## PROBLEMS AND TASKS
**A)** In the forum thread about core exercises, the second poster cites an exercise physiology text. According to that text, muscles train for about how many degrees of motion?
**B)** Write the next part of the forum thread about core exercises, picking up right after its final sentence.

-- start SOURCE TEXT --

Those are all fairly basic core exercises that IMO do little for stability and balance.

I do all the strength training I can on a BOSU ball and find way more use for one of those than an exercise ball. Also doing yoga or Pilates and incorporating movement into your core exercises is far more beneficial than sitting and doing crunches. You can use core strength in just about any kind of exercise if you are doing it properly. In lunges, use weights and with the opposite arm of the front leg, extend the arm up and out when lowering in the lunge to fire up the core. Burpees, mountain climbers and jump rope also use core in a more effective way than sit ups. Movement based and combo/full body exercises are going to be more beneficial to core strength and balance than doing a bunch of crunches. Good running posture during a 30 minute jog is going to do more for your stability than 100 sit ups, IMO.


----------



## bsms (Dec 31, 2010)

~*~anebel~*~ said:


> ...Good running posture during a 30 minute jog is going to do more for your stability than 100 sit ups, IMO.


Love jogging...and would as soon be emasculated as do endless sit-ups. I have no idea if you are right, but I sure *want* to think you are! 

On a serious note: I've got an exercise physiology text somewhere that says muscles train for about 30 deg of motion. Think of a bicep curl. According to the text, the muscle fibers used during the first 30 deg of motion are different than the muscle fibers used during the last 30 deg of motion. I suspect this is true based on my experience back in the days where I went to a gym and lifted weights.

-- end SOURCE TEXT --
-- start GIVEN INFORMATION --

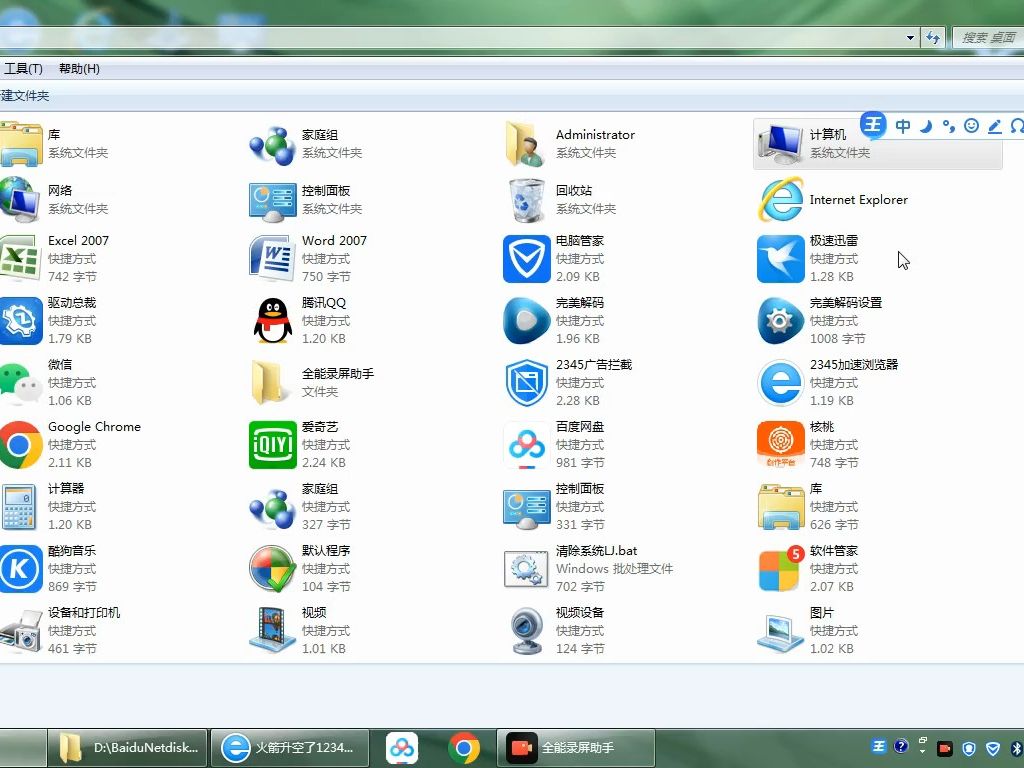Viewport: 1024px width, 768px height.
Task: Open the special symbols Ω panel
Action: pos(1017,126)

-- end GIVEN INFORMATION --

## SOLVED PROBLEMS
**A)** About 30 degrees.

**B)**
If true, then for riding purposes I suspect the value of a crunch would be the first 20-30 deg of motion. I also suspect a lot of what we need in riding is lateral balance and stability, and those come from a side-to-side motion. Looking at the exercises, I'd guess the Floor Bridge and Russian Twists might be the most helpful, but they wouldn't require extremes of motion.

Me? I've been working with my exercise partners Mr Pick and Mr Shovel to break up rocky soil and place railroad ties in it to slow erosion. 

Is it helping?

Well, I'm reminded of when I was in college. My roommate said he was told once that snorting a pinch of cayenne pepper would stop sneezing. "Did it work?", I asked. "Well", he said, "I was crying so hard from the pain that I forgot about sneezing, so I guess it did..."


----------



## SorrelHorse (Apr 9, 2009)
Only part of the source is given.